Blueberries, as Opposed to Blue Berries

As I've mentioned, I've been picking a lot of lovely, fresh blueberries from the native wild blueberry plants in our yard.  They are small, but extremely tasty.  They're a bit fiddly to pick, but it's good to be outside and enjoying the fresh air while picking them, even if my knees do complain a bit if I pick for too long!

Here's a blueberry plant in my yard.  This is Vaccinium angustifolium, which is the lowbush blueberry.

You can clearly see the small oval leaves and the branching habit of this plant.  The berries themselves are a sort of light blue.  You can brush at them with your fingers and rub some of that off, and they are darker blue underneath, but they are usually this lighter blue on the plant.  The berries form in small clusters at the tips of the branches of leaves.

Also, the blueberries have little "crowns" on their ends, sort of like pomegranate fruit.  The end has a round middle with little star shaped flaps that stick out.  You can see it really clearly on the green, unripe berry below - the little star shaped end with pink tips.

These are also blue berries.  But they are not blueberries.  Do not eat these.

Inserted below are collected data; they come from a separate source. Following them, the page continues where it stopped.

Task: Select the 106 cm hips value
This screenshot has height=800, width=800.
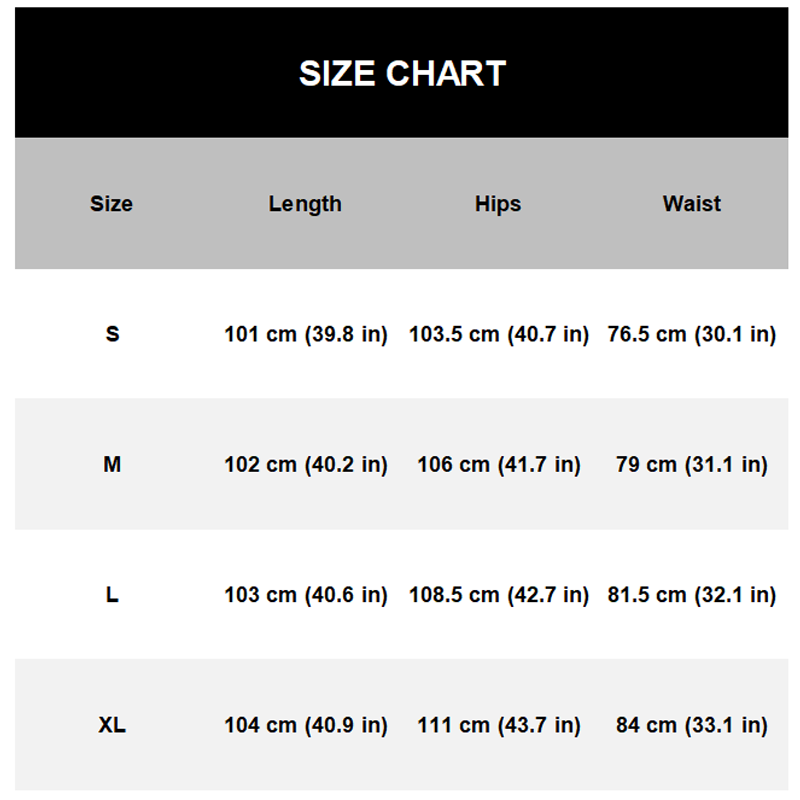Action: (x=498, y=465)
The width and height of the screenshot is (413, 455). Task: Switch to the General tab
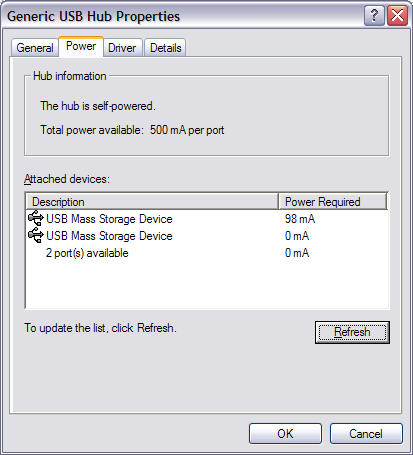[x=35, y=47]
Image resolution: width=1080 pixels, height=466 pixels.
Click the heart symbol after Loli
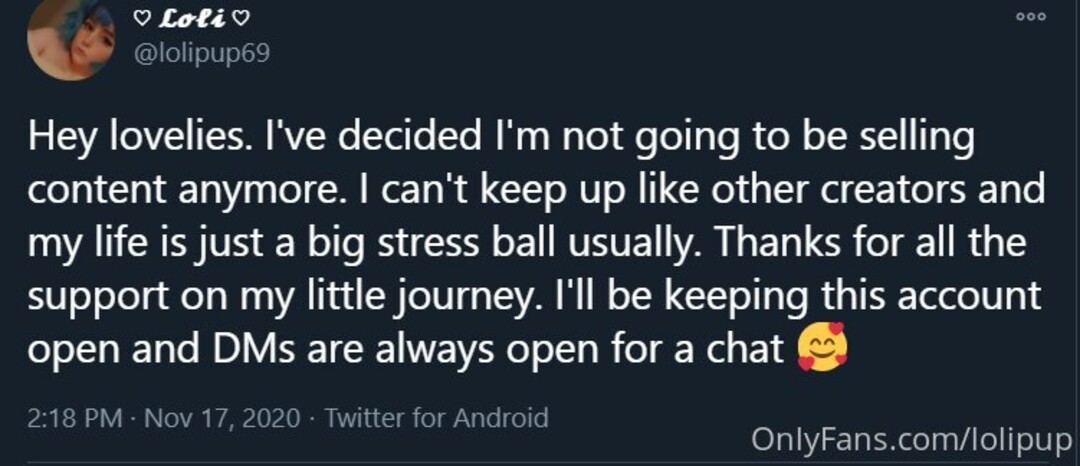tap(240, 19)
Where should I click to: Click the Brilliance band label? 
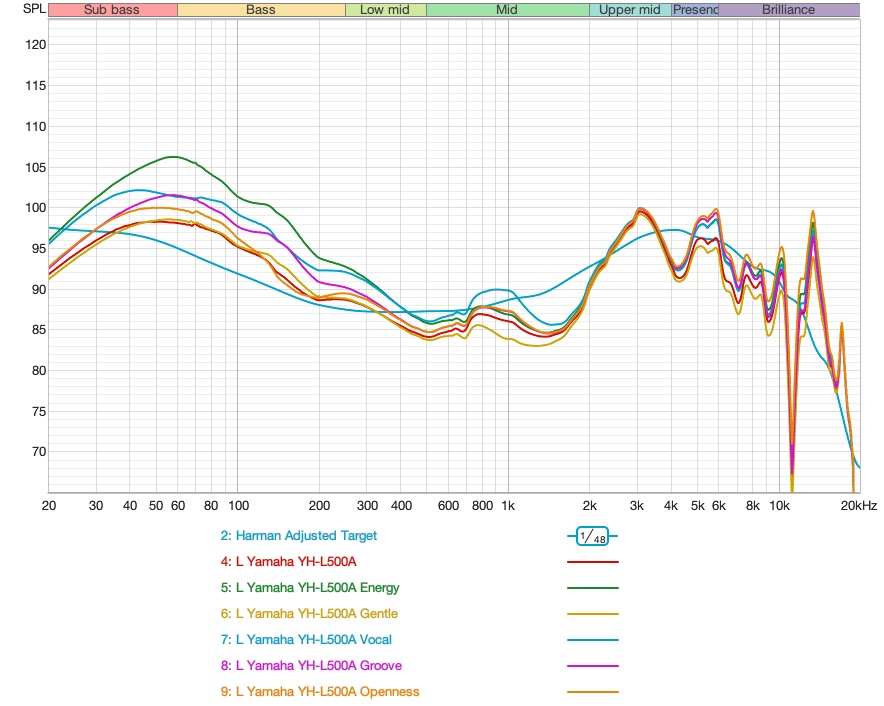click(788, 10)
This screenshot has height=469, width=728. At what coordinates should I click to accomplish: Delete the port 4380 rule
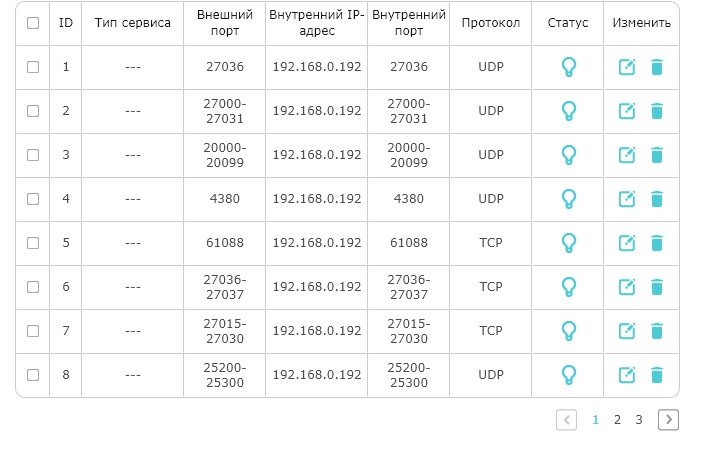[x=657, y=199]
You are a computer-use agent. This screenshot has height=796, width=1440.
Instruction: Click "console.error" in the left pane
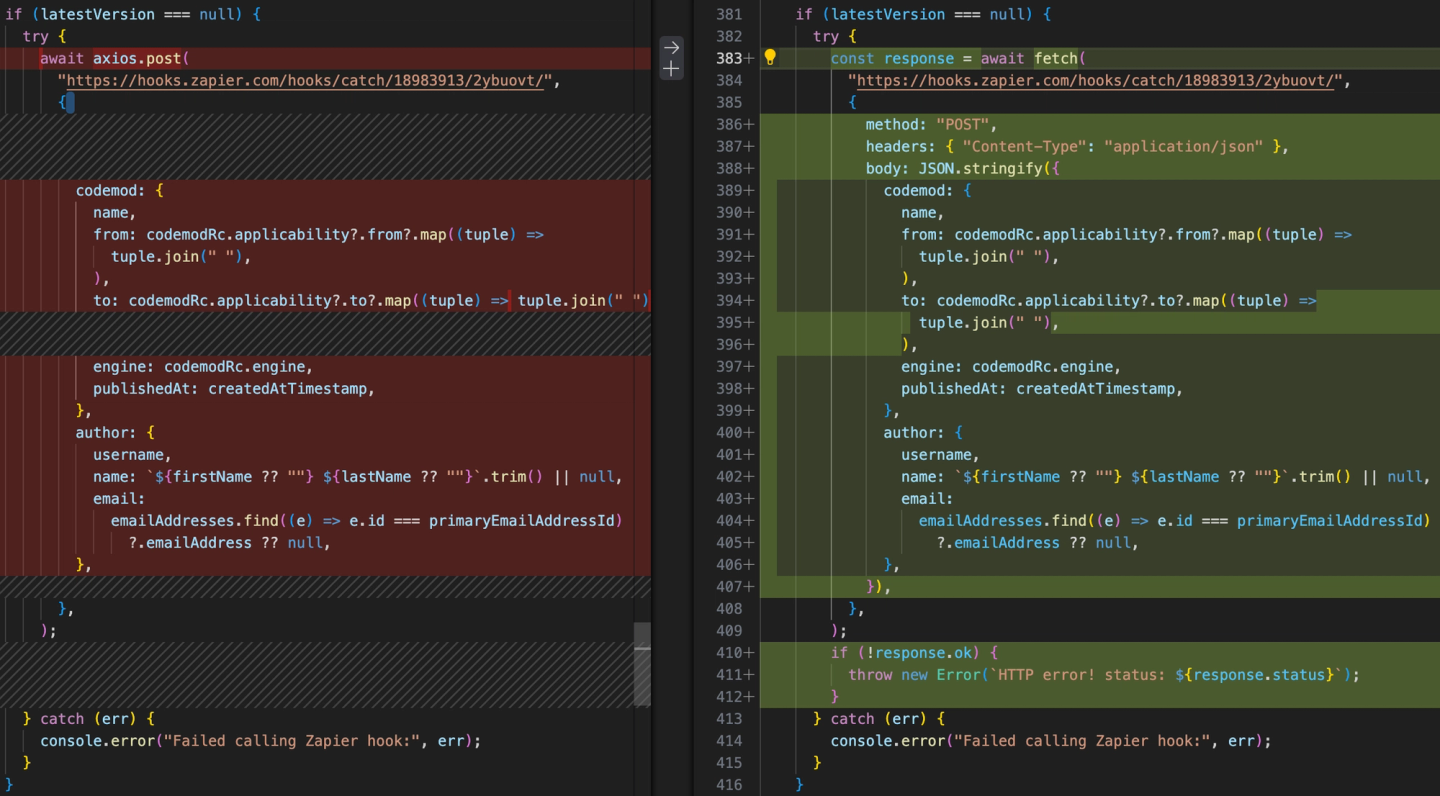point(98,741)
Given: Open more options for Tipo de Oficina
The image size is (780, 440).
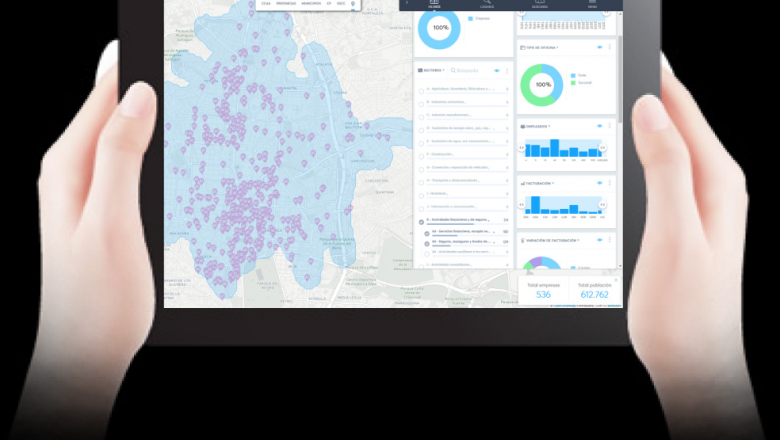Looking at the screenshot, I should coord(609,47).
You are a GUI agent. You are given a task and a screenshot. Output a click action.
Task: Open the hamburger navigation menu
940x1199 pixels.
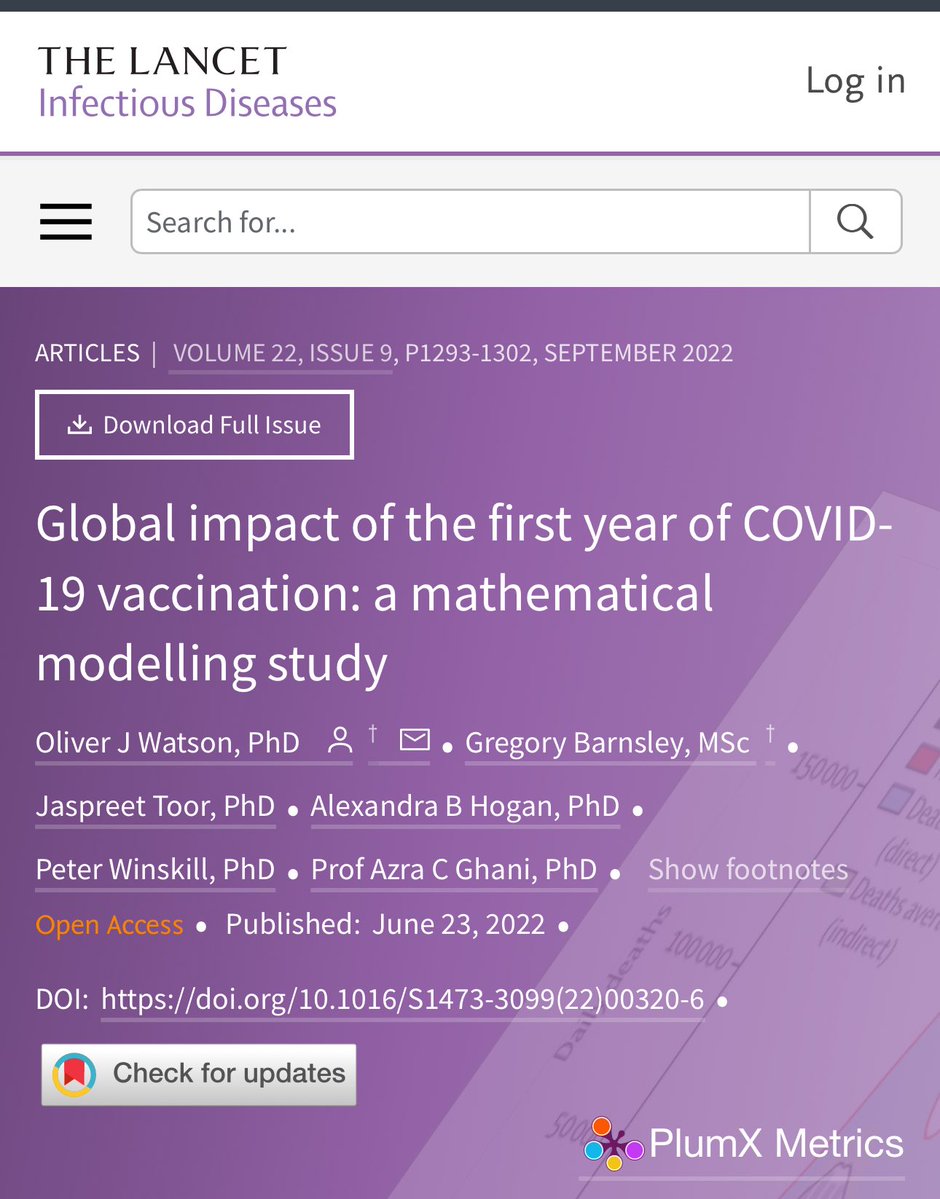[66, 222]
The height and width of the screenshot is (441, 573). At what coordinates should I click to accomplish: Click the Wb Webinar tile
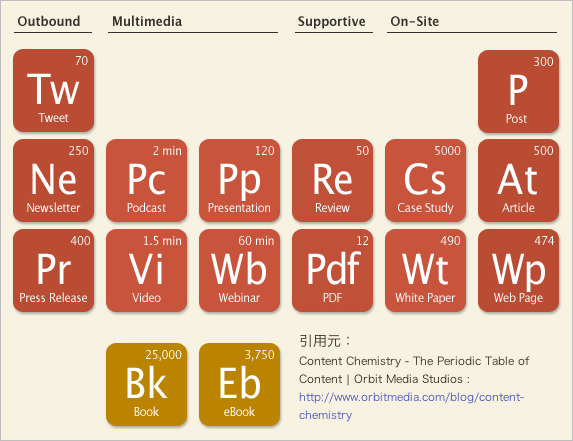coord(239,270)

These are the berries of Clintonia borealis, commonly known as the blue bead lily, and about ten other common names (oh, the confusion of common names!!).  The leaves of this plant are the long oval leaves in the picture below with the strong central vein.  They are not small leaves like those of the blueberry plant.  

Notice that these berries do not have the little star-shaped 'crown' on the end.  They are smooth and a different shade of blue, and have an indentation on the end of the berry. like the top of an apple.  Although they are in a cluster, they are on the end of a very long stem.  The edible blueberries are at the tips of little branches of leaves - not the end of a long stem like these.
Chipmunks and birds eat the berries, but they are toxic to humans.  They won't kill you, but they will probably make you sick.  So, eat blueberries, not just any old blue berries!  

Speaking of blueberries, here's a recent moth sighting.  This is Acleris curvalana, the blueberry leaftier moth.  It's a tiny little thing, only about 1 cm long.  You'll have to look closely to see one!

1 comment:

Lin said...

Look at the lovely blue of those berries! Lucky you!